● **Exercise task 1**
In the merger negotiation account, what break-up fee did the Parent want in a letter of intent?
● **Exercise task 2**
Please continue the merger negotiation account, picking up right after its final sentence.

Mr. Kalich contacted Mr. Roskovensky to suggest that the parties execute a
letter of intent pending the completion of a definitive merger agreement.
Mr. Roskovensky indicated that might be possible, and therefore on June 2, 2000,
Bell Boyd prepared and delivered to Mr. Roskovensky and Mr. Meadows a draft
letter of intent. Also on June 2, 2000, McDermott forwarded to the Company and
Bell Boyd a draft merger agreement.

    On June 7, 2000, Bell Boyd provided comments on the first draft of the
merger agreement to McDermott. On June 8, 2000, McDermott provided its version
of a letter of intent to the Company and Bell Boyd.

    On June 9, 2000, Mr. Kalich, Michael Murphy of the Advisor, and
Messrs. Maloney and Walker of Bell Boyd met with Mr. Meadows, Ms. Friedli and
Eric Orsic of McDermott. After a discussion of each party's proposed version of
a letter of intent, the Company's representatives determined that the provisions
the Parent would require in a letter of intent (including, among other things, a
break-up fee of $2,000,000) were not acceptable. The parties agreed instead to
proceed directly to negotiate and sign a definitive agreement as promptly as
practicable. The parties then negotiated with respect to certain provisions of
the draft merger agreement.

    On June 12, 2000, McDermott provided the Company and Bell Boyd with a
revised draft of the merger agreement.

    On June 13, 2000, Mr. Roskovensky and Donn Laden, Chief Financial Officer of
Davis Wire, and John Hicks, a representative of Parent, met with Mr. Kalich,
Mr. Conn and representatives of the Advisor at the Company's offices in Niles,
Michigan. At this meeting, the Parent's representatives indicated that their
pricing formula was then indicating that Company shareholders would receive only
4-5% of the stock in the new merged entity. The representatives of the Advisor
indicated that they would need more information regarding Davis Wire, as well as
a more definitive understanding of the consideration to be received by Company
shareholders, for the Board to evaluate the transaction.

● **Data shown**
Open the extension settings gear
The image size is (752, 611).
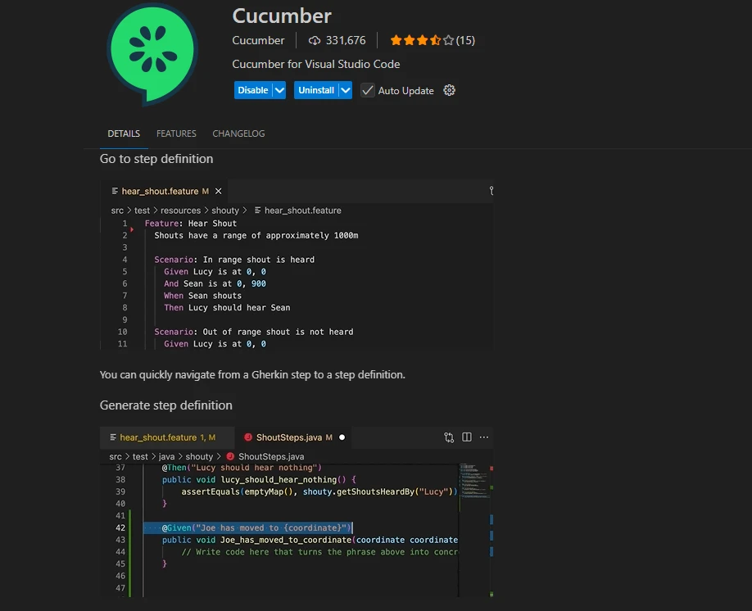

● **Result 1**
$2,000,000

● **Result 2**
    On June 14, 2000, Bell Boyd provided McDermott with comments on the most
recent draft merger agreement. Among other things, these comments reflected
various concerns the Company and its counsel had with the proposed structure of
the transaction and with the Parent's proposal that the consideration to be
received by Company shareholders not be fixed at the time of signing, but would
be subject to adjustment prior to closing. In light of those concerns,
Mr. Murphy of the Advisor contacted Mr. Meadows on June 13, 2000 and again the
next day to discuss those concerns and to ask whether the Parent would consider
a cash transaction. Mr. Murphy and Mr. Meadows had several subsequent
discussions concerning the consideration in a cash transaction, with
Mr. Meadows indicating that the price would be less than $1.00 per share, and
Mr. Murphy requesting that the Parent consider a price closer to then-current
trading prices of the Common Stock. On June 16, 2000, Mr. Meadows told
Mr. Murphy that he would make a proposal for a cash transaction on June 19,
2000. Also on June 16, 2000, the Company provided disclosure schedules relating
to the draft merger agreement to the Parent.

    In addition, during the week of June 12 to June 16, 2000, management of the
Company had discussions with the Company's lender, Foothill Capital Corporation
("Foothill") in which Foothill indicated that the Company had reached the limits
of its borrowing capacity under its current arrangements, and that Foothill
would not consider providing any additional financing unless the Company
executed an agreement providing for some form of restructuring or business
combination.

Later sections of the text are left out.